Dr. Lawrence Butler, The Bridge Church, Pembroke.
Introduction to II Thessalonians – The Apostle Paul is the author of this book, and identifies himself as such in 1:1 and 3:17. Apparently Silvanus (Silas) and Timothy were with Paul when he wrote this epistle. The date of this writing is thought to be somewhere around A.D. 51 or 52. The church at Thessalonica had a great revival as recorded in Acts 17: 1-4. Unfortunately, there was also great opposition. Some Jews believed and accepted Christ as Savior, and a great number of devout Greeks and chief women became Christians. But, a large number of Jews withstood the gospel and Paul had to leave. This pressure had continued to grow, and persecution soon broke out.
As a result of these circumstances, seeds of false doctrine had been sown, and the behavior of the people had become somewhat disorderly. Thus, when Paul wrote this letter, he addressed these points with those who were: 1) discouraged by persecution; 2) deceived by false teachers who had confused them; and 3) disobedient to divine commands. He offered comfort for the persecuted (1:3-12), correction for the deceived and frightened (2:1-15), and confrontation for the disobedient and undisciplined (3:6-15).
It is my intent to focus on 2:1-12 and the prophetic teaching found herein. “Now we beseech you, brethren, by the coming of our Lord Jesus Christ, and by our gathering together unto him, That ye be not soon shaken in mind, or be troubled, neither by spirit, nor by word, nor by letter as from us, as that the day of Christ is at hand” (II Thess. 2:1-2). Most of this chapter concentrates on the return of our Lord Jesus Christ and the events surrounding it.

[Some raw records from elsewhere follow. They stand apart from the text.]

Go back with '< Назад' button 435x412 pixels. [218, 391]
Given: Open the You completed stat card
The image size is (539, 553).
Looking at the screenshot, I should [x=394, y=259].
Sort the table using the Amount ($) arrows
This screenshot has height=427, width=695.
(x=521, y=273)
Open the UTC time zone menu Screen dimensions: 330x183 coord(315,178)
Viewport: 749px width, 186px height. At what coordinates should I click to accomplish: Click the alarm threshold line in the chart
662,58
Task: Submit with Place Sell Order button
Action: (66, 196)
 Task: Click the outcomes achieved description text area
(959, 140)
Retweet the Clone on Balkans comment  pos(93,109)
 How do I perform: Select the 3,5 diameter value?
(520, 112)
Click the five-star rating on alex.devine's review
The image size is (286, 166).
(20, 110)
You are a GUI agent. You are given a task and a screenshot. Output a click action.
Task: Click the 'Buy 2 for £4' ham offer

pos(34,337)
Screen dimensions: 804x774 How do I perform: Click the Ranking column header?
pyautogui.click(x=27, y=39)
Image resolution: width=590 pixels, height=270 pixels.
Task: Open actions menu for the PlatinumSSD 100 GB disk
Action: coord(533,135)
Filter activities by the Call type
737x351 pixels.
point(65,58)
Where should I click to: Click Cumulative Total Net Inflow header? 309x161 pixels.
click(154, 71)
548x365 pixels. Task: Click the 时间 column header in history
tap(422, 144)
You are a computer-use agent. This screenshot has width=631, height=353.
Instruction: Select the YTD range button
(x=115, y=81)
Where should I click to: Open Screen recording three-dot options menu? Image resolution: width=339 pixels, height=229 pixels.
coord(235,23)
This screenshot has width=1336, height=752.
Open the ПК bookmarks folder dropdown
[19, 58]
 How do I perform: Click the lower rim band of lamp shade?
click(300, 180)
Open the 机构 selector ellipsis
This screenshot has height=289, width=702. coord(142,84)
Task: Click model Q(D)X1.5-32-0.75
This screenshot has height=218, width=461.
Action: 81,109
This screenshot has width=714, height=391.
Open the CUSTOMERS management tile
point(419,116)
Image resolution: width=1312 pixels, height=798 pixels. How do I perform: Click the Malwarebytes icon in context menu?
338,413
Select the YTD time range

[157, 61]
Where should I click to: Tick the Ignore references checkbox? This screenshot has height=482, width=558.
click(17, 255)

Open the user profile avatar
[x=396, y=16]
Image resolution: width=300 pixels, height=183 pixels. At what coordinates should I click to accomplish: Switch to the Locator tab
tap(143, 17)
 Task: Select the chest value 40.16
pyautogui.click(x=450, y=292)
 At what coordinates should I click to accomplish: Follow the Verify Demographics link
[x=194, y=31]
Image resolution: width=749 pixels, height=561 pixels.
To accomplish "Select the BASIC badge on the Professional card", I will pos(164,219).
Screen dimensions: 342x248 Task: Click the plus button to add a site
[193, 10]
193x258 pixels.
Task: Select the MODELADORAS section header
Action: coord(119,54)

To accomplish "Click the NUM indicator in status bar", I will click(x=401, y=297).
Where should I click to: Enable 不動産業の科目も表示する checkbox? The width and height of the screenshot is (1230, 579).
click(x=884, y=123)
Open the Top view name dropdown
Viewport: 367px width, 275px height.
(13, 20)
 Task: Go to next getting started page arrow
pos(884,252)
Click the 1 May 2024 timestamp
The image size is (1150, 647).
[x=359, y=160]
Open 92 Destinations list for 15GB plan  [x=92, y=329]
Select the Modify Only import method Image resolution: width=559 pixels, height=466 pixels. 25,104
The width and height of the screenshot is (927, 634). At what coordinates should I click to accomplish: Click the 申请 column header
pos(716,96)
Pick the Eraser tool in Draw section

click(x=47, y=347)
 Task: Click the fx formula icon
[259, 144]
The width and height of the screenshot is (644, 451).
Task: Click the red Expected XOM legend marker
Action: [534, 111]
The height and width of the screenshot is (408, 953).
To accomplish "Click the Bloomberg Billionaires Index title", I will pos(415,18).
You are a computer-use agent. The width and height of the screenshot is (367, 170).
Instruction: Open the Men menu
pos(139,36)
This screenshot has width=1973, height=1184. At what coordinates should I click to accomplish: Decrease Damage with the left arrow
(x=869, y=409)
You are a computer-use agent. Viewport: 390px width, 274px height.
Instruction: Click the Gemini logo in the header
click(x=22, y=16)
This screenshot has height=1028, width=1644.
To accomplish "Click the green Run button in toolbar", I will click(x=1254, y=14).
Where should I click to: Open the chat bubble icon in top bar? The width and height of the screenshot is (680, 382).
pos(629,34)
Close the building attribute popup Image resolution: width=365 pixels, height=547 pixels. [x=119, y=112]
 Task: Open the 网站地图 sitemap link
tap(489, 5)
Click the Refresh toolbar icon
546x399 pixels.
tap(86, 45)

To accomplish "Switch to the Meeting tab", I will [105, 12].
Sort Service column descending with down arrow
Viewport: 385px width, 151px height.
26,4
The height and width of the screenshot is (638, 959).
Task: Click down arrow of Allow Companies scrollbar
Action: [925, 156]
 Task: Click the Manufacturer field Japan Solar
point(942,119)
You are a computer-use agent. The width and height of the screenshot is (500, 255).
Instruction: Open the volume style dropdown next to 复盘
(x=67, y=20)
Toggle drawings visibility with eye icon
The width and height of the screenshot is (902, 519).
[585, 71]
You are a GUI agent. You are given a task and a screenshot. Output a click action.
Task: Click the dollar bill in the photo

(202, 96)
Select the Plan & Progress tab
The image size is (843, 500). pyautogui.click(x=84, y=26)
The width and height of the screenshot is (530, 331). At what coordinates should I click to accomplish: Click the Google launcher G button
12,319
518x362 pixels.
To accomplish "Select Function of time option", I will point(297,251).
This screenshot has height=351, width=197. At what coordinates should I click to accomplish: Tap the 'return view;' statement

Apparently, false teaching had arisen that the Rapture of the church either had already occurred or would not occur until after tribulation (see II Tim. 2:18). In Thessalonica, there was teaching that they were already in the Day of Christ (Day of the Lord, II Pet. 3:10). The church was undergoing such persecution that some felt they were in the Day of the Lord already, contrary to Paul’s teaching, and were very discouraged and needing comfort. It seems three potential methods were used to present this false doctrine – spirit, word and letter. “Spirit” would most likely refer to a prophet claiming divine revelation. “Word” would probably mean a sermon or speech. “Letter” seems to imply a written report, possibly presented as being from Paul. This epistle disavows them all!